Enquanto isso o Ice estava na cozinha
preparando um desjejum para ele e para mim, como seu convidado. Chá,l maçã,
yogourte, cereais e uma grande camaradagem. Trocamos e-mails e nos despedimos
mas antes ele fez questão de uma foto na Helô para mostrar aos amigos (ele
jamais pilotou uma moto).
A verdade é que depois do banho e do
desjejum a dor de cabeça sumiu e apenas a sonolência, devido à noite mal
dormida, enchia o saco. Mas não tinha alternativa, o hotel em Kamloops já
estava reservado.
Sai ainda cedo, por volta das 8 h com a
temperatura bem baixa e uma cerração que lembrou os tempos da União e Indústria
de madrugada quando eu, meu irmão e mais 3 primos desafiávamos o frio, a falta
de dinheiro e o freio mecânico de um Ford 1938 apenas com a doce
irresponsabilidade da juventude e o mais fraterno amor que unia (e continuara
unindo) aqueles 5 malucos.....Ah,
lamento muito por quem não tem dessas maravilhosas lembranças. Quando nada para
verter algumas lágrimas de alegria emocionada ao lembrar de cada um deles,
estejam no plano em que estiverem.
Voltemos ao nosso tema. Mesmo com a cerração eu tinha certeza de que
o sol iria se mostrar e o xará não me faltou. Cheguei a parar na beira da
estrada aguardando ele vencer uma cerração que teimava cobrir uma bela formação
rochosa que eu adivinhava sob aqueles flocos de algodão. Não precisei esperar
muito e o sol se impôs, desvendando para quem tem olhos para ver um belíssimo
espetáculo que a natureza proporciona diariamente a todos quantos passam por
aquele local.
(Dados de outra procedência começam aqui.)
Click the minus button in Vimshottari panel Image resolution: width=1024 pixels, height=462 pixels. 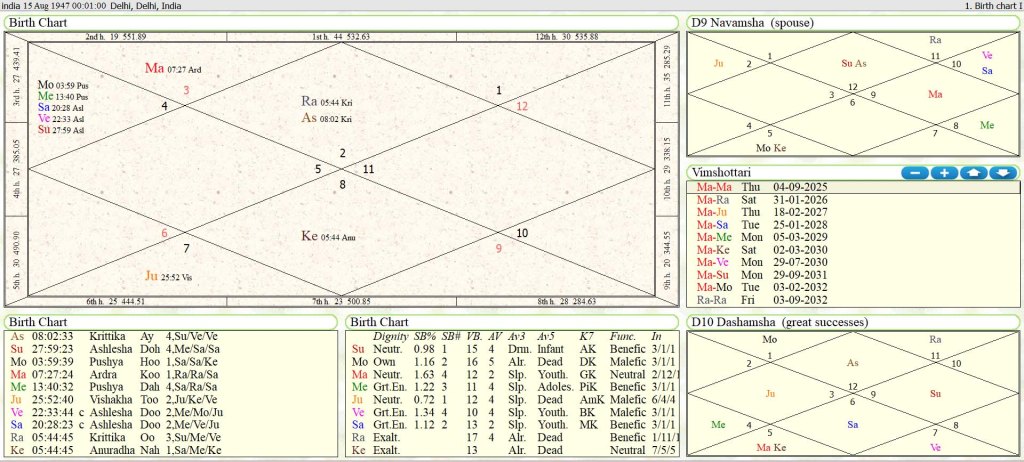coord(915,172)
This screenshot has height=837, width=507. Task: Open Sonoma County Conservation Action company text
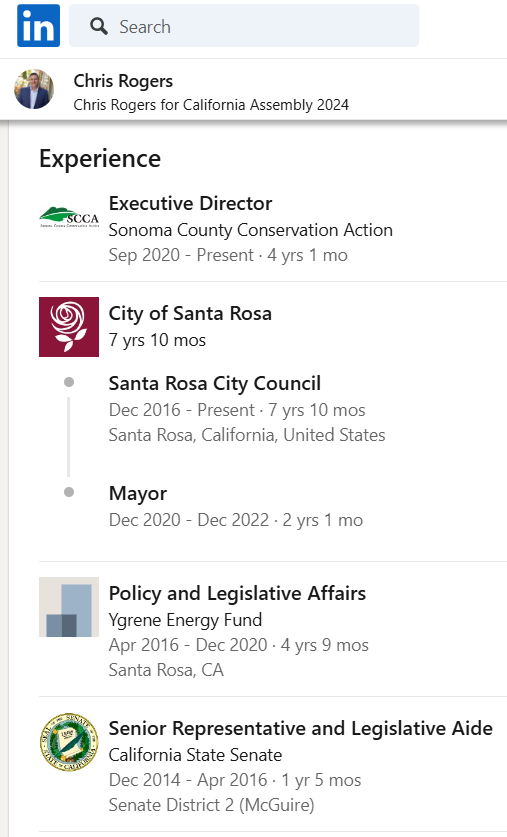tap(251, 230)
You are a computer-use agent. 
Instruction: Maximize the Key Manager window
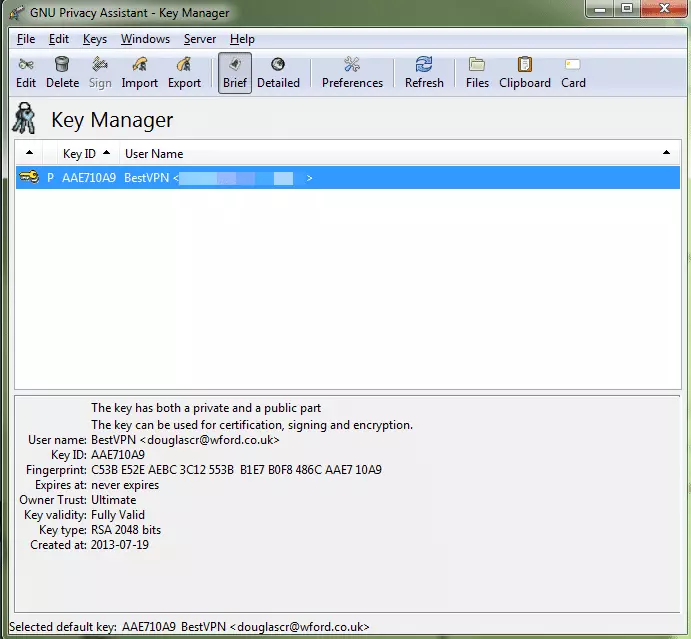(627, 11)
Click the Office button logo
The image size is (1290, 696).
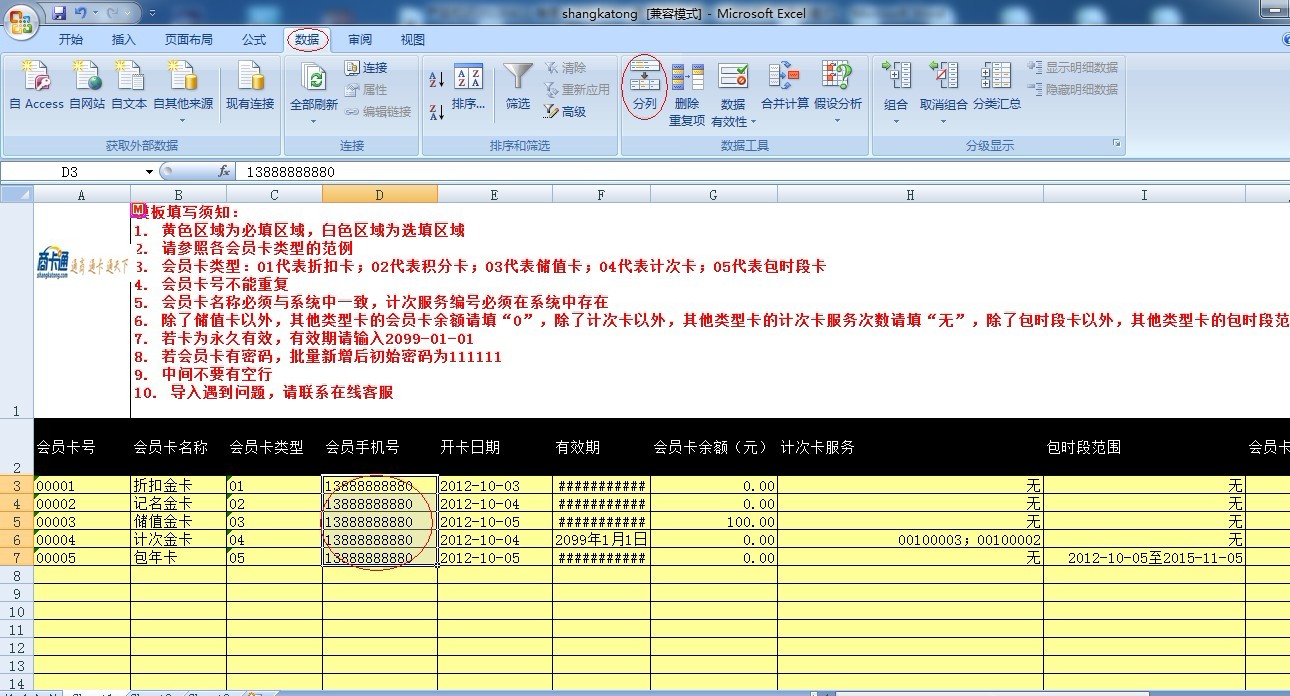coord(21,21)
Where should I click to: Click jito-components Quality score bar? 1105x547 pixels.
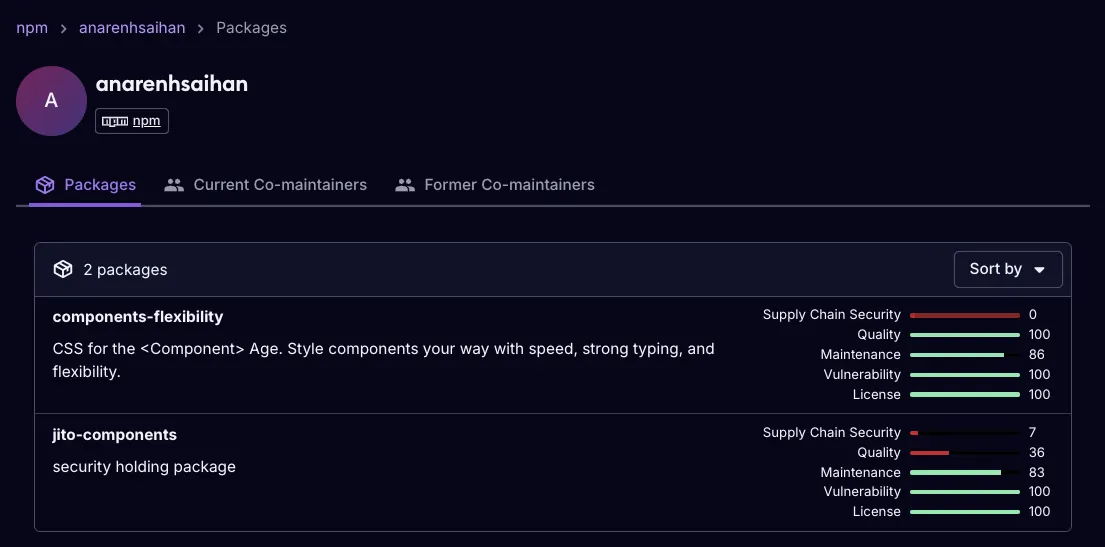[x=964, y=453]
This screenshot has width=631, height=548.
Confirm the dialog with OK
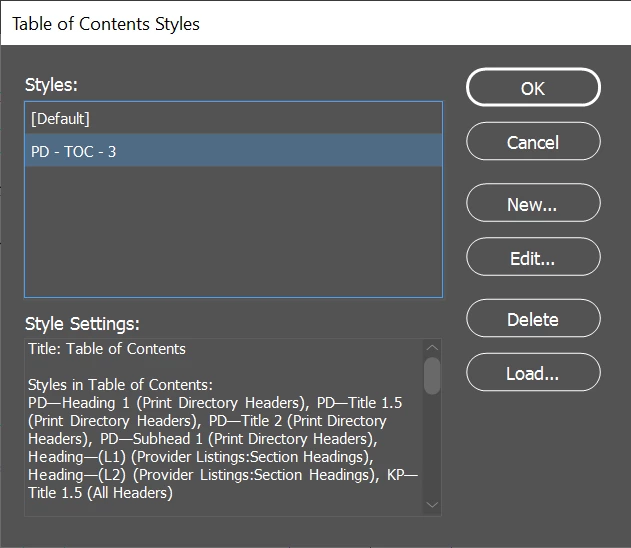point(533,88)
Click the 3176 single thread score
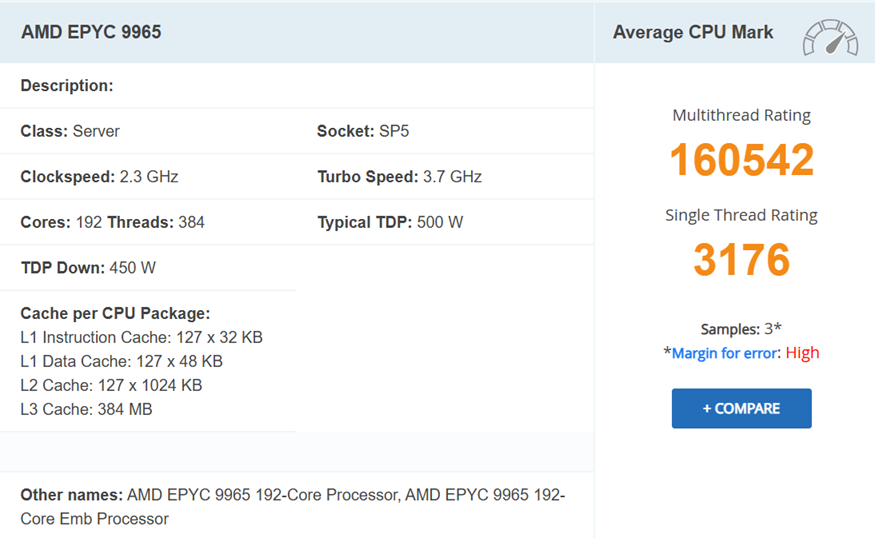The height and width of the screenshot is (538, 875). (x=741, y=260)
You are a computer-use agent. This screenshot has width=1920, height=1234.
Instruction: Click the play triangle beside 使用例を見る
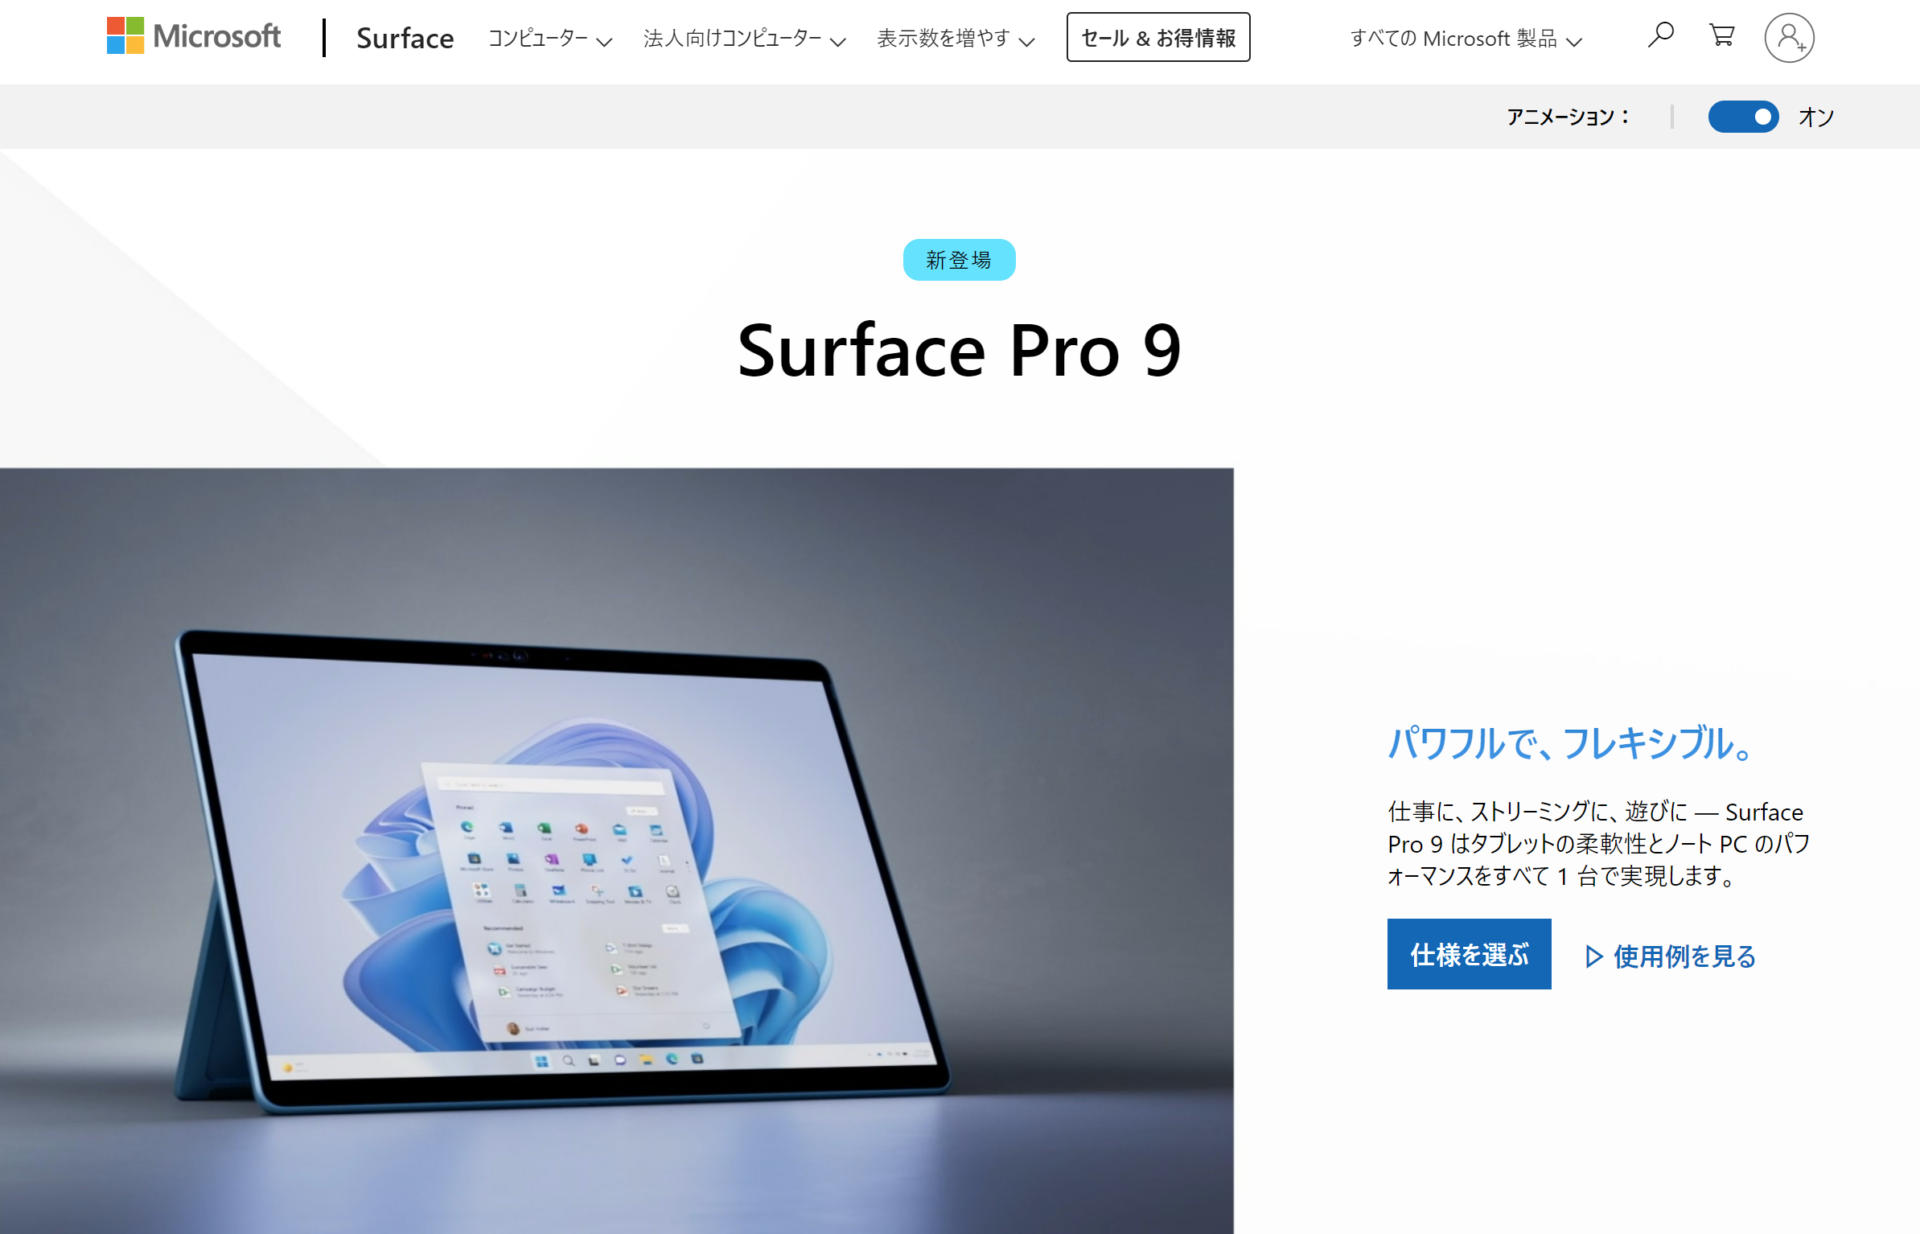tap(1594, 956)
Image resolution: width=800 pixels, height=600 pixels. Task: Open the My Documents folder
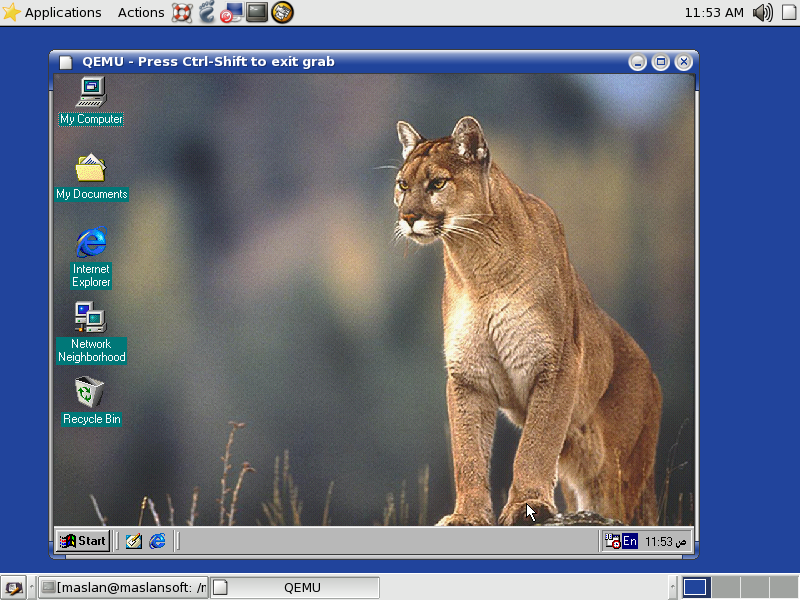coord(90,170)
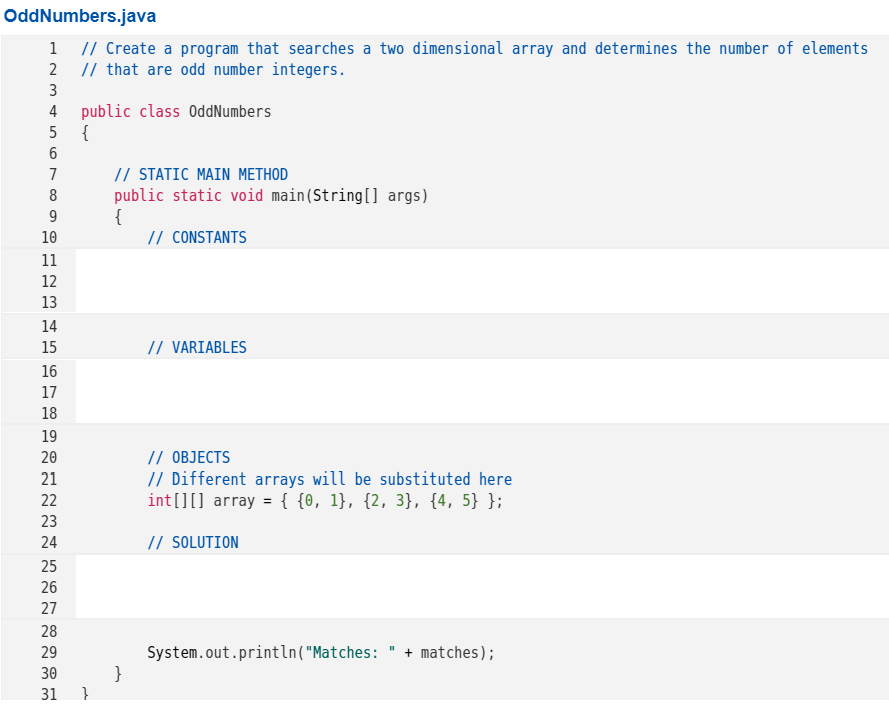The height and width of the screenshot is (708, 889).
Task: Click the closing brace on line 30
Action: pos(116,673)
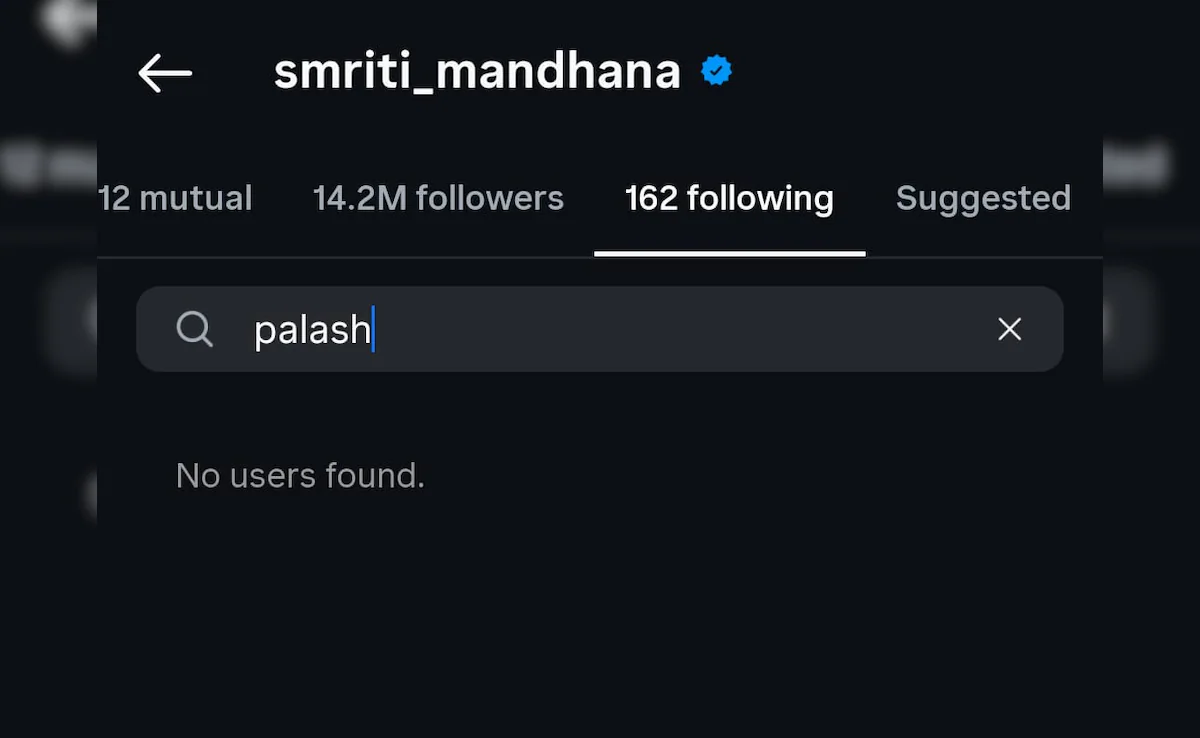The height and width of the screenshot is (738, 1200).
Task: Click the smriti_mandhana username title
Action: pos(477,72)
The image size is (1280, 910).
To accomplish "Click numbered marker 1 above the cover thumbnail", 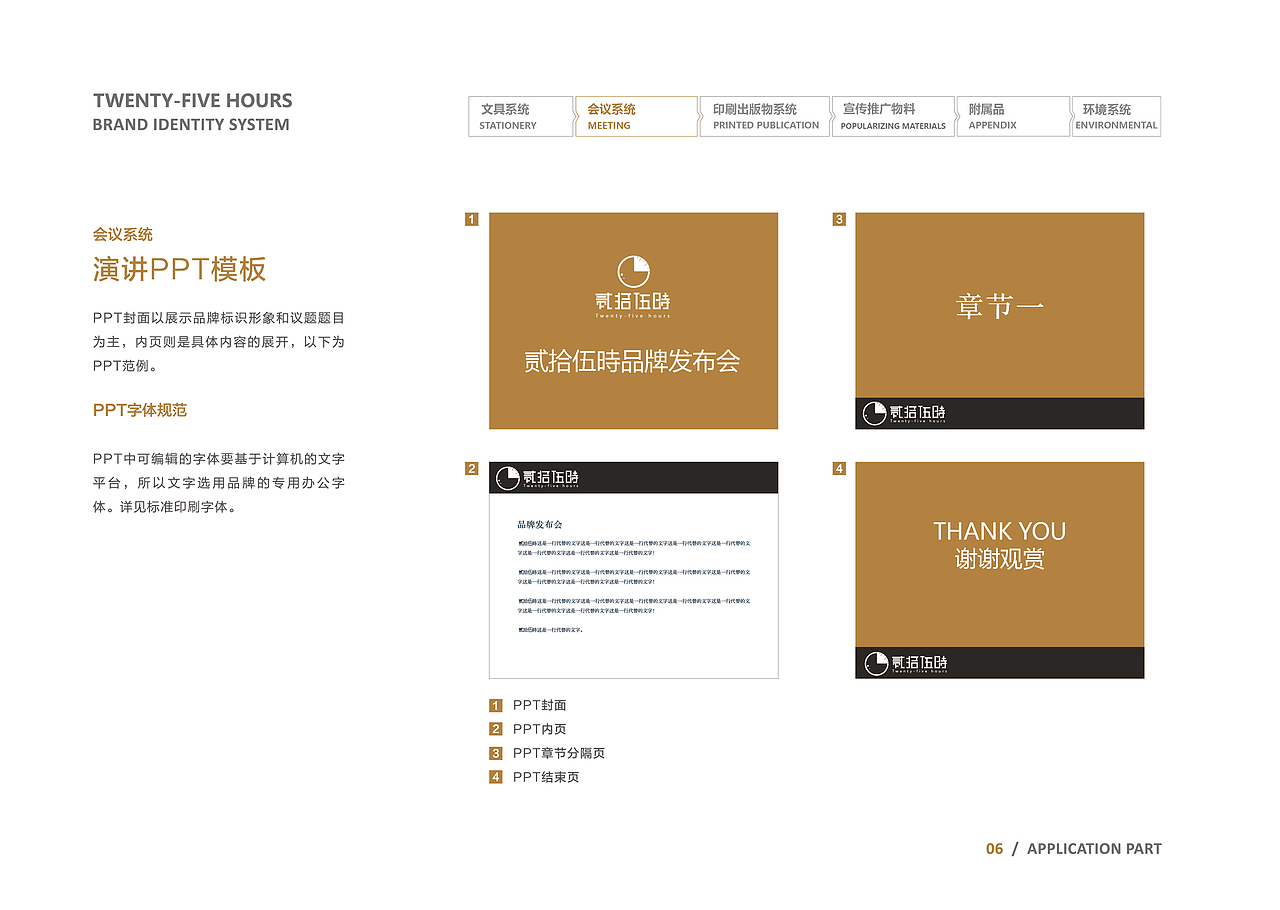I will click(x=470, y=219).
Uma pena que os homens são tão apressados, apenas eu e um outro
coroa com a esposa assistimos ao despertar das Rochosas....
Muito bom, aliás maravilhoso, curtir
estes espetáculos mas a viagem ia ficando mais comprida do que o planejado, a
saída é apertar o passo mas por falar em passo eis que surge bem à minha frente
o Rogers Pass e a cadeia de montanhas que o guarnecem. Uma visão
cinematográfica. Impossível não parar, A viagem que se dane ! Estacionei a moto
em uma sombra de uma “Rest Area” que foi implementada bem na entrada do Pass
(ou Col para os franceses). Bem no centro da área, foi construído um jardim
homenageando a todos que trabalharam no Pass para mante-lo desimpedido e
permitir a circulação de pessoas e mercadorias, desde seu descobrimento ( em 1881 pelo Major Rogers ). Bem como das
pessoas que faleceram na grande avalanche de 1910, cujos nomes estão gravados
numa das placas que abraçam um sino de bronze sobre uma peça de granito bem no
centro do jardim.
Aproveitei para almoçar à sombra de um
pinheiro e apreciar as crianças fazendo a maior zona com o sino. Enquanto
traçava meu sanduiche de salame italiano e queijo tipo “fromage”, parou um
carro bem à minha frente com uma senhora de cara amarrada dirigindo e um coroa
muito alto mas bem caidinho. Foi o maior sacrifício ele sair do carro e a
mulher continuou sentada sem ajuda-lo. Quando ele conseguiu sair viu logo a
Helô e ficou admirando-a, como só eu estava perto ele deduziu que eu era o dono
e veio conversar comigo. Perguntou-me quantos centímetros cúbicos o motor.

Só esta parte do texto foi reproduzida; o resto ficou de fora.